━━━━━ Input data

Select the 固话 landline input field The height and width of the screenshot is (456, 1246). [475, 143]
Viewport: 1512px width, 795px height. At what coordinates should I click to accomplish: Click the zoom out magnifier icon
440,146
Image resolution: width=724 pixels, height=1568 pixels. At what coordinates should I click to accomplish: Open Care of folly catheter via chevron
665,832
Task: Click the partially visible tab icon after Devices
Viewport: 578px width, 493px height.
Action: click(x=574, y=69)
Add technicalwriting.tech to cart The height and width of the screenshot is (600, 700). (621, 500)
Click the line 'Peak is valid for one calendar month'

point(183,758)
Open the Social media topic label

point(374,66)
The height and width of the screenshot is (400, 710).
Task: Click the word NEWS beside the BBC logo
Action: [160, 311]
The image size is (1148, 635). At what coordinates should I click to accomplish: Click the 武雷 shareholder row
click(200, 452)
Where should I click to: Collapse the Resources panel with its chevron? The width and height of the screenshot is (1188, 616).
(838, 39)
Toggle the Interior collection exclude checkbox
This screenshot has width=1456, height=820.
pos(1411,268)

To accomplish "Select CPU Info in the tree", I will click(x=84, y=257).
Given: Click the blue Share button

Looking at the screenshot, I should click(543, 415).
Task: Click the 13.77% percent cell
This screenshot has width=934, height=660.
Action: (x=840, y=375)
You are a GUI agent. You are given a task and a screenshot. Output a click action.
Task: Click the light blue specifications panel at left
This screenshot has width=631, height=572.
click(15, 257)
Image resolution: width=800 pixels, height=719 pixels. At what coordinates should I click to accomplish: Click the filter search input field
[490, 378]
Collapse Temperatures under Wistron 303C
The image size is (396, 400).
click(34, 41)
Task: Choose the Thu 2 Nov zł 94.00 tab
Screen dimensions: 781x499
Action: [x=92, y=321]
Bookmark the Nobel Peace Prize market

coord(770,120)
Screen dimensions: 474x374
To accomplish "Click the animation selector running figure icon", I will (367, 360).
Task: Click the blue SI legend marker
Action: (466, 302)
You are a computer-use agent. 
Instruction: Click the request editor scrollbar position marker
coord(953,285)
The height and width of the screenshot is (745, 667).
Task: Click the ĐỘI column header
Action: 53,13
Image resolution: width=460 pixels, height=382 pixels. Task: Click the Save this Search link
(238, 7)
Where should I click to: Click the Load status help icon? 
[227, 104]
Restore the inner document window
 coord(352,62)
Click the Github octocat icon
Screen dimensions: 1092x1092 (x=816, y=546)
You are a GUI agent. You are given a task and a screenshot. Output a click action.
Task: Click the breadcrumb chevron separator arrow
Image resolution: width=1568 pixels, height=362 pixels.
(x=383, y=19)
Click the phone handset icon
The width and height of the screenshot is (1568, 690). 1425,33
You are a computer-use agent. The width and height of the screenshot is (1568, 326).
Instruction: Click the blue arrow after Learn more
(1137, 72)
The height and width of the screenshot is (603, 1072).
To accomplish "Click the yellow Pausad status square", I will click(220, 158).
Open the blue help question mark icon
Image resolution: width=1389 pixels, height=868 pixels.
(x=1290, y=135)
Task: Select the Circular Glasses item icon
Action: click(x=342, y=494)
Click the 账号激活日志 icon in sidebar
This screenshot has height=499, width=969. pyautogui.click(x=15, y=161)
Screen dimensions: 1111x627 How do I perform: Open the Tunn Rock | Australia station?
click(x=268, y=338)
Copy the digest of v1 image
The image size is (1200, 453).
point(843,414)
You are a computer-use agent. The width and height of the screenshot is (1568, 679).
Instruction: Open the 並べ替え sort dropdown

━━━━━━━━━━

■ **What you have to do**: Copy out the entries exactly. Begin at the first line and end with the line that has "Add technicalwriting.tech to".

■ **Task solution**:
Select the 固话 landline input field The height and width of the screenshot is (456, 1246). [475, 143]
Viewport: 1512px width, 795px height. At what coordinates should I click to accomplish: Click the zoom out magnifier icon
440,146
Image resolution: width=724 pixels, height=1568 pixels. At what coordinates should I click to accomplish: Open Care of folly catheter via chevron
665,832
Task: Click the partially visible tab icon after Devices
Viewport: 578px width, 493px height.
Action: click(x=574, y=69)
Add technicalwriting.tech to cart The height and width of the screenshot is (600, 700). (621, 500)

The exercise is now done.